* The task
Lines holding the string "chevron": copy each one from the listing below.

--------------------------------

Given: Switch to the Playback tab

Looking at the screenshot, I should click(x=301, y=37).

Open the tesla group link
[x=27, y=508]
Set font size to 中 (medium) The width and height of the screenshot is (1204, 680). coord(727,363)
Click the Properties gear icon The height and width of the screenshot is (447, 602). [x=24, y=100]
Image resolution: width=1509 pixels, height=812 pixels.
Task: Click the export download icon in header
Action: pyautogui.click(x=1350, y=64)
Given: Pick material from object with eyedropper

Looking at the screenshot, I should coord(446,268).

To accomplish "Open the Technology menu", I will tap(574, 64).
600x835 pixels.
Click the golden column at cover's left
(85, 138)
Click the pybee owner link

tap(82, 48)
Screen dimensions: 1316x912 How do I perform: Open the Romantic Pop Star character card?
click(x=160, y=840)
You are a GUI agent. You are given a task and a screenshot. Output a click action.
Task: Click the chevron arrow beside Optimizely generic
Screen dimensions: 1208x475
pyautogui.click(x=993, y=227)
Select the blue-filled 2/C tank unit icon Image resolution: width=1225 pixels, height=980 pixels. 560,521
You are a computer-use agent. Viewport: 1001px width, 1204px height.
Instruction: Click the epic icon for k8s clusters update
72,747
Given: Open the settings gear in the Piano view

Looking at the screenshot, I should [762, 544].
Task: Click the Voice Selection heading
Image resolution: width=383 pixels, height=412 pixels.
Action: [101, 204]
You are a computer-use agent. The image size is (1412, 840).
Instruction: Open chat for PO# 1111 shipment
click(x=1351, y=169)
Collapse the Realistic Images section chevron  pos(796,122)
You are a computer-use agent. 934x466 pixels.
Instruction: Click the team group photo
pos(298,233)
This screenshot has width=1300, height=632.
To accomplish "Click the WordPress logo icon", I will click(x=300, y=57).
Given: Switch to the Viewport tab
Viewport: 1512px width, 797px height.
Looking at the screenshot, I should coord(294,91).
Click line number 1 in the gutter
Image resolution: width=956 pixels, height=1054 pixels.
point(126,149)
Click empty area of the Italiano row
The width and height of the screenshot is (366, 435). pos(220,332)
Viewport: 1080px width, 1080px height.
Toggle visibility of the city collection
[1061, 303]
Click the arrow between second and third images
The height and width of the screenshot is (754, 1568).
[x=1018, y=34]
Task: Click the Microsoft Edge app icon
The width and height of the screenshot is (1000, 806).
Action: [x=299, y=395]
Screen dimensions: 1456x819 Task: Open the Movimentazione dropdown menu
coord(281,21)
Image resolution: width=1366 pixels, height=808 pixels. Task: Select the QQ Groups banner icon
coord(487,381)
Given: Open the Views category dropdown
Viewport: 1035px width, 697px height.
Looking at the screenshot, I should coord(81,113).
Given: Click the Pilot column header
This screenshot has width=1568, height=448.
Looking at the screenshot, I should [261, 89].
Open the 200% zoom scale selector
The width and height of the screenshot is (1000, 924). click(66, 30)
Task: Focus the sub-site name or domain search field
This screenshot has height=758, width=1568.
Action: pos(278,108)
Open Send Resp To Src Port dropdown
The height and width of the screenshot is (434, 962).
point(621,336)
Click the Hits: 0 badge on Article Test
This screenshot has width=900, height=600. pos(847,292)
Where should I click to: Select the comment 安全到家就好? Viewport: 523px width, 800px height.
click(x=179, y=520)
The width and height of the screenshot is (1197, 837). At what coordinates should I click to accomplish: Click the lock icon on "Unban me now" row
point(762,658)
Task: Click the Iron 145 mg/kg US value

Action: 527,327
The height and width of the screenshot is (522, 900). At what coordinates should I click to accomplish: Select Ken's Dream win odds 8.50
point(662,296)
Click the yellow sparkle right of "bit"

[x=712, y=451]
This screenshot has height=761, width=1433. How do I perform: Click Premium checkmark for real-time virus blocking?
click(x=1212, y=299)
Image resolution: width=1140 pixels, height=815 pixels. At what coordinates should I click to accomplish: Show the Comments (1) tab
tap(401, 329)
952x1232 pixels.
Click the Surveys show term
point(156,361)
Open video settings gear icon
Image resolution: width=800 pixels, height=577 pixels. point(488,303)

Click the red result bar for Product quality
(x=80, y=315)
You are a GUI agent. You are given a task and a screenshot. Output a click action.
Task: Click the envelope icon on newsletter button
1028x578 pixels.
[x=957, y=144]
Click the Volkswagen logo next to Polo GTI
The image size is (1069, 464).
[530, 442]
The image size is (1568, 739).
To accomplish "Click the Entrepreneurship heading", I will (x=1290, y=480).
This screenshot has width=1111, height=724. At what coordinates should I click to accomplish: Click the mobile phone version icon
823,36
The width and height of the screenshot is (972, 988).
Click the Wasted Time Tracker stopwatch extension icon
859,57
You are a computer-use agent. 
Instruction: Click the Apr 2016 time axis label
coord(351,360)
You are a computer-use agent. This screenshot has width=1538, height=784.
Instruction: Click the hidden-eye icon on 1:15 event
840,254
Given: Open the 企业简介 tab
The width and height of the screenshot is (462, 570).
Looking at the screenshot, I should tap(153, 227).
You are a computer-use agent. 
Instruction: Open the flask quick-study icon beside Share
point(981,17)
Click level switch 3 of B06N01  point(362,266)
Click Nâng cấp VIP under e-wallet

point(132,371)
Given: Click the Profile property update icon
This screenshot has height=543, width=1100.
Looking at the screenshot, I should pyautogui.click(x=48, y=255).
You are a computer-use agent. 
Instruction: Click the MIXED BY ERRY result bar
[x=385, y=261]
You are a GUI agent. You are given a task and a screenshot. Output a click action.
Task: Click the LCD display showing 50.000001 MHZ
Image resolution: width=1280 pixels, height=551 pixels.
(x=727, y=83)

--------------------------------

* Your solution
Task: Click the chevron arrow beside Optimizely generic
Collapse the Realistic Images section chevron  pos(796,122)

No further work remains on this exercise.